Hunyuan Video Foley
Playground
Try it on WavespeedAI!Upload a video and provide a text description to generate realistic audio.
Features
HunyuanVideo-Foley
What is HunyuanVideo-Foley?
HunyuanVideo-Foley is Tencent Hunyuan’s video-to-audio model that synthesizes realistic Foley and ambient sound directly from video. It aligns on-screen actions and scene context to produce timing-accurate, high-quality audio tracks.
Why this?
Traditional audio generators struggle with generalization, semantic alignment, and clean quality. HunyuanVideo-Foley addresses these pain points head-on.
What it can do
- Multi-scene synchronization – High-quality audio aligned to complex, fast-cut visuals.
- Multi-modal balance – Blends visual cues with optional text prompts for intent-aware sound.
- 48 kHz hi-fi output – Professional clarity with low noise and artifacts.
- SOTA performance – Leading results in fidelity, sync, and semantic alignment benchmarks.
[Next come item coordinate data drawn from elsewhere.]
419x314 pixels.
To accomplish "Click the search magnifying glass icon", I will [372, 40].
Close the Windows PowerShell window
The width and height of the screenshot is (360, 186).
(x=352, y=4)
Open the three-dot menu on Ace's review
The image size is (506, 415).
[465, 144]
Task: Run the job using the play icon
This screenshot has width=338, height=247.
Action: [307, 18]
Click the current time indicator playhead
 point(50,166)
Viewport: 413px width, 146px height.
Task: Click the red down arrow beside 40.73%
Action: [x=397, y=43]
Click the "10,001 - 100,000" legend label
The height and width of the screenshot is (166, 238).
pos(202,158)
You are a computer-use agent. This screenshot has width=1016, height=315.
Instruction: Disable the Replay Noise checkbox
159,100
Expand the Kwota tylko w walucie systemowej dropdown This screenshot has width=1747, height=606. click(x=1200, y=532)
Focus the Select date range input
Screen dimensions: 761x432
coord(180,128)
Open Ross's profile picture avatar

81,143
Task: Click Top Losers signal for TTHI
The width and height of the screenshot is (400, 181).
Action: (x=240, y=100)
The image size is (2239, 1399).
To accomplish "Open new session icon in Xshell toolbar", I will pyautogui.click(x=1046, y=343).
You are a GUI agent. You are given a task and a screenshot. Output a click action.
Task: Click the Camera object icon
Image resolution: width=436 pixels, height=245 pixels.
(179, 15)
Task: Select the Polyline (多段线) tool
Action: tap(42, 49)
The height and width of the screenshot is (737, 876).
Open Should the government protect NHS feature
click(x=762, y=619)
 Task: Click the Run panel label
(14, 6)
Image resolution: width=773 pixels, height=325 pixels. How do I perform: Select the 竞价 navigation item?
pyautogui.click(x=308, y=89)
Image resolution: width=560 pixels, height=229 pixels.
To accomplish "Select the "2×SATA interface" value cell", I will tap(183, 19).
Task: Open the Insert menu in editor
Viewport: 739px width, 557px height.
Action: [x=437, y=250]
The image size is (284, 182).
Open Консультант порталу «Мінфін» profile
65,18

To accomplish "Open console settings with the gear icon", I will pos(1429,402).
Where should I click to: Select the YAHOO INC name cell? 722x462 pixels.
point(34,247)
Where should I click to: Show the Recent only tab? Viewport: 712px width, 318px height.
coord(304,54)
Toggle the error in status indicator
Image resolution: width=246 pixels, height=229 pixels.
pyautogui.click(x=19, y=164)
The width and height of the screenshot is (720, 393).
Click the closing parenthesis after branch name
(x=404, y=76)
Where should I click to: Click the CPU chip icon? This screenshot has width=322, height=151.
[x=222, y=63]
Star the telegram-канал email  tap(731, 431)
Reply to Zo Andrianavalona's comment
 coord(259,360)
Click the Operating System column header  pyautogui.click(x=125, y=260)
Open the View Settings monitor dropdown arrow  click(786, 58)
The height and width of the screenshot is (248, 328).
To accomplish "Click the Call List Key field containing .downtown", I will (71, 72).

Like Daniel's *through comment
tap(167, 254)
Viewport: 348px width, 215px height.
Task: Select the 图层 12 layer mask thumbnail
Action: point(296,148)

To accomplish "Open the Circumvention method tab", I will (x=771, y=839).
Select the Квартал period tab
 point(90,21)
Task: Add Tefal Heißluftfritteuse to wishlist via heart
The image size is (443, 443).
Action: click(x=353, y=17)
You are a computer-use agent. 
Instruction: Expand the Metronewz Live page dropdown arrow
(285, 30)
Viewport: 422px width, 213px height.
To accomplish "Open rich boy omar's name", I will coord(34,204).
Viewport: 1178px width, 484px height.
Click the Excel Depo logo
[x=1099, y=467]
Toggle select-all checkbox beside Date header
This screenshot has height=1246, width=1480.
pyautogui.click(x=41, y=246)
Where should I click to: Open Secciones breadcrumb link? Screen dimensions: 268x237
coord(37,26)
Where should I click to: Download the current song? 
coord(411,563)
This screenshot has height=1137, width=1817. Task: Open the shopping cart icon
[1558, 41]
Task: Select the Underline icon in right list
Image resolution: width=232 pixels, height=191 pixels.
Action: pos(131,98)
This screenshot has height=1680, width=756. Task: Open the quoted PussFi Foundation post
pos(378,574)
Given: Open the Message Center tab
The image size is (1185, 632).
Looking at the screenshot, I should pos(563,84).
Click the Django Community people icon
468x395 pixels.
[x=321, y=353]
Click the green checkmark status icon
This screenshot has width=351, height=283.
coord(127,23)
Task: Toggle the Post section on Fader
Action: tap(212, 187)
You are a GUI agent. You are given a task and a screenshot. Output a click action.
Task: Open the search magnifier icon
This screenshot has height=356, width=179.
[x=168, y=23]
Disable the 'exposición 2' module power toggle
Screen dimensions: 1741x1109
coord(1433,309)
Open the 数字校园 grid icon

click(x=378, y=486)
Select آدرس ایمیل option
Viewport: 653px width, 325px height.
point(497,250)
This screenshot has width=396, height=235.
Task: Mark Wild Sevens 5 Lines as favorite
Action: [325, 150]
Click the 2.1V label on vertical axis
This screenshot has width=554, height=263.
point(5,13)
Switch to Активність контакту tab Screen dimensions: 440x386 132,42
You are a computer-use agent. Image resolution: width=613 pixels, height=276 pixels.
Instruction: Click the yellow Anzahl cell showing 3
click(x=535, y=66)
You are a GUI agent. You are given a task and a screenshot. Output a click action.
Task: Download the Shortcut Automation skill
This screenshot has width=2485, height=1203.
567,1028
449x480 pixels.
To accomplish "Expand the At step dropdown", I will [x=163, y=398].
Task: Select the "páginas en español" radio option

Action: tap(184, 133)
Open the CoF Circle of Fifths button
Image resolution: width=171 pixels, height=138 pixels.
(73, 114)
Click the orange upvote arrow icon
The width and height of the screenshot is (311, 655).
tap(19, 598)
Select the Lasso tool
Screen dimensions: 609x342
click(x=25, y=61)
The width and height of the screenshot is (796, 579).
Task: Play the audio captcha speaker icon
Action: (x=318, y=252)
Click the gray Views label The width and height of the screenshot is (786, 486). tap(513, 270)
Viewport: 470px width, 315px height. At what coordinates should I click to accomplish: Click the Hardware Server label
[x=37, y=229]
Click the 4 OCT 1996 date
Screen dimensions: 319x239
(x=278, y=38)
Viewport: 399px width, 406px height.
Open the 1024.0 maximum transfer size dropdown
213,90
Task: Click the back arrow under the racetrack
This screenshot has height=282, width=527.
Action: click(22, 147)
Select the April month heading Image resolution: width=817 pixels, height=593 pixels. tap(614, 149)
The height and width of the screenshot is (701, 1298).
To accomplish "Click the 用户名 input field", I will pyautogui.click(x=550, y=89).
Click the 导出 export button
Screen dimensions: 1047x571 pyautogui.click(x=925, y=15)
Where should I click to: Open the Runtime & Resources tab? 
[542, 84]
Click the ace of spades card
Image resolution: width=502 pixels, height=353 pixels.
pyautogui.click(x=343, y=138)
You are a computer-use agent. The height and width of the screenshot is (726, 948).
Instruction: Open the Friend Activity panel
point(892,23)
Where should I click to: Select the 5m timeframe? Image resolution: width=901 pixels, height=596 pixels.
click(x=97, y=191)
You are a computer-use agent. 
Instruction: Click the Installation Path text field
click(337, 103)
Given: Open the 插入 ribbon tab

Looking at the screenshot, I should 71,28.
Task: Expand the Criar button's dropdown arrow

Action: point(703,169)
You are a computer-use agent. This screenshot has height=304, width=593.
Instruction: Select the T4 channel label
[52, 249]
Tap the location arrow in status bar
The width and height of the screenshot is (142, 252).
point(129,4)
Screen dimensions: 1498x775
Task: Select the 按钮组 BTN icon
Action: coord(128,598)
From short clips to cinematic cuts
Whether you’re polishing a social clip or finishing an animated short, HunyuanVideo-Foley can help with you.
Example (ASMR):
- Silent video description: close-up of hands slicing fresh kiwi on a wooden board; crisp macro textures; soft natural light.
- Text prompt: Generate realistic kiwi cutting and peeling sounds; gentle tapping; calm ASMR ambience.
Designed for
- Post & Studios – Fast Foley passes for animatics, rough cuts, and indie films.
- Creators & Social Teams – Auto-sound shorts/reels with consistent timing.
- Education & Prototyping – Demonstrate AV alignment or test sound design ideas quickly.
How to Use (HunyuanVideo-Foley)
-
Upload video (required) – Add the silent (or low-sound) clip you want to sound.
-
Write prompt (optional) – Briefly describe the mood or key sounds, e.g.
- Rainy street ambience, soft footsteps, distant cars.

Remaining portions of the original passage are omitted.